Só depois de ler “A Rainha da Fofoca” e sair por aí “fofocando” no Threads, que descobri que outra série da autora é muito mais famosa do que tudo isso aí. Segundo as meninas do Threads e minha prima, “A mediadora” é o livro que vai mudar a minha vida. Não sei. Veremos. Volto aqui depois de ler. Porém, entretanto, contudo, todavia, o assunto desta resenha é: Queen of Babble. Desculpe, mas me recuso a continuar chamando esse livro de Rainha da Fofoca. Ops. Chamei de novo.
Bom, o que acontece… é o seguinte (na minha opinião, claro): esse título está MUITO mal traduzido. Ok, tentaram me convencer que talvez a tradução tenha surfado na onda de Gossip Girl e que não havia outra palavra pra substituir “babble”, enfim… Fato é que: uma pessoa fofoqueira é muito diferente de uma pessoa tagarela. Eu acho. E é o que acontece aqui.
Neste livro, Liz é muito parecida comigo, ou seja, a pessoa que fala sem filtro, apenas fala o que está pensando e depois vai ver a caca que fez. Então, é diferente de uma fofoca que tem fundo intencional e maldoso. Aliás, Liz é MEGA ingênua, a pessoa que acredito que o cara que a salvou de um incêndio estava apaixonado por ela e ficou meses esperando pelo cara (tendo só dado um beijo nele). Viajou quilômetros, atravessou um oceano para ver o carinha que, na verdade, só estava querendo que ela pagasse as dívidas de jogo dele.

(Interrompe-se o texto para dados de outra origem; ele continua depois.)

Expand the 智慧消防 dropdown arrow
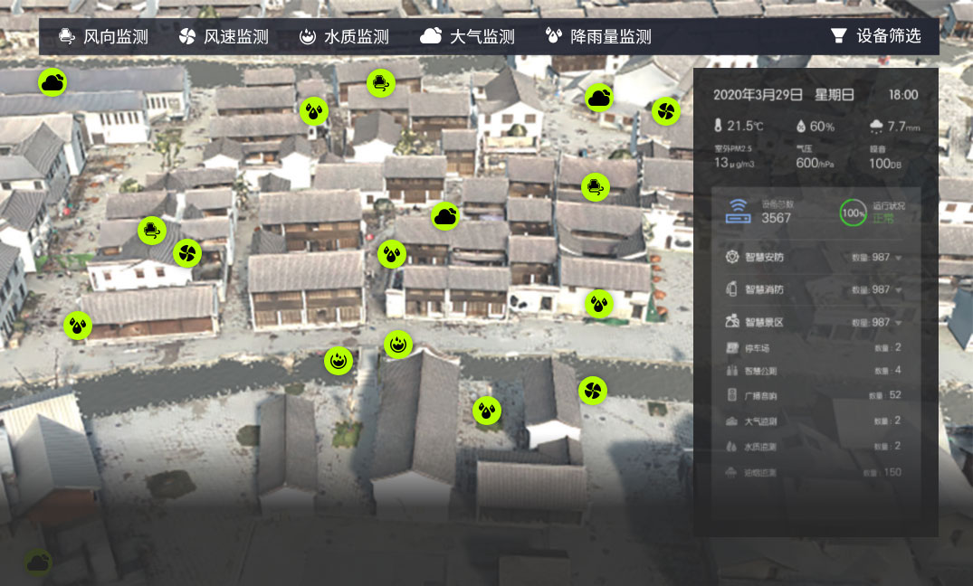The width and height of the screenshot is (973, 586). point(899,290)
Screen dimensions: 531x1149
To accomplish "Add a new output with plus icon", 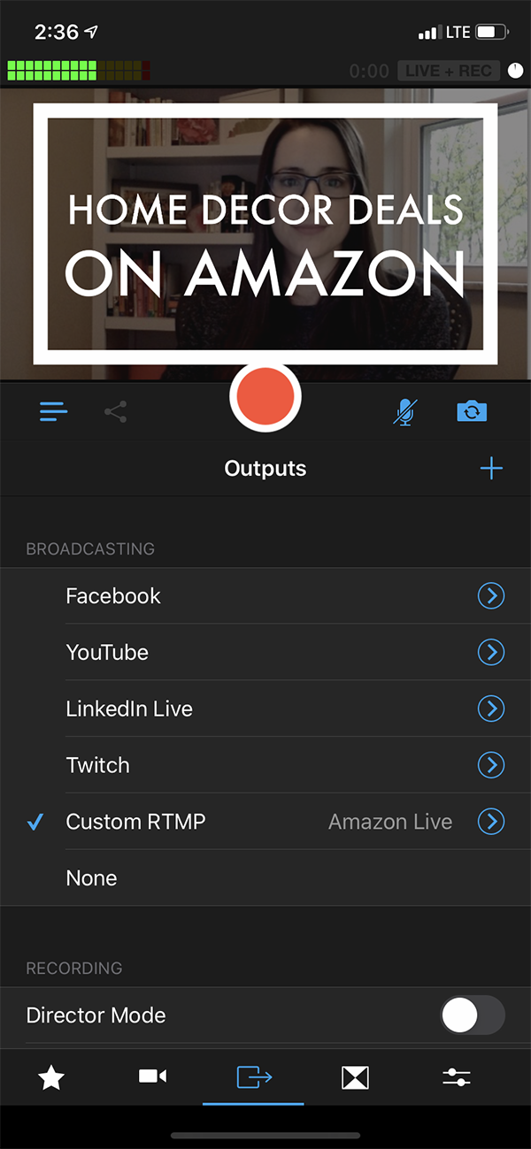I will click(x=491, y=469).
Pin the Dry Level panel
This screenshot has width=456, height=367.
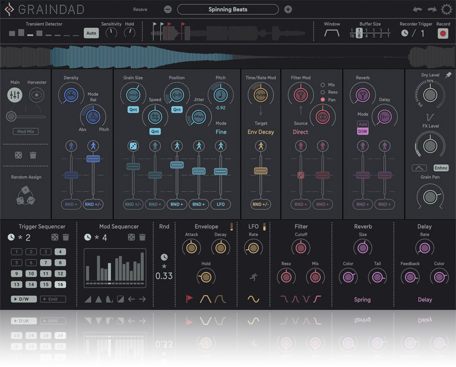click(x=448, y=75)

Mas melhora! Liz resolve encontrar a amiga que está num castelo na França. Sério, um sonho de lugar! E no caminho para lá encontra um carinho muito rico e que é um verdadeiro cavalheiro. Imagine só… já visualizou, né? É um livro superleve, muito gostosinho de ler e quando vi já tinha arrematado as mais de 300 páginas. Ah, detalhe que dentro do próprio livro também há palavras e termos com traduções estranhas, mas, tirando isso, ignore o título, Liz é um doce de pessoa e não há fofoca nenhuma durante o livro inteirinho!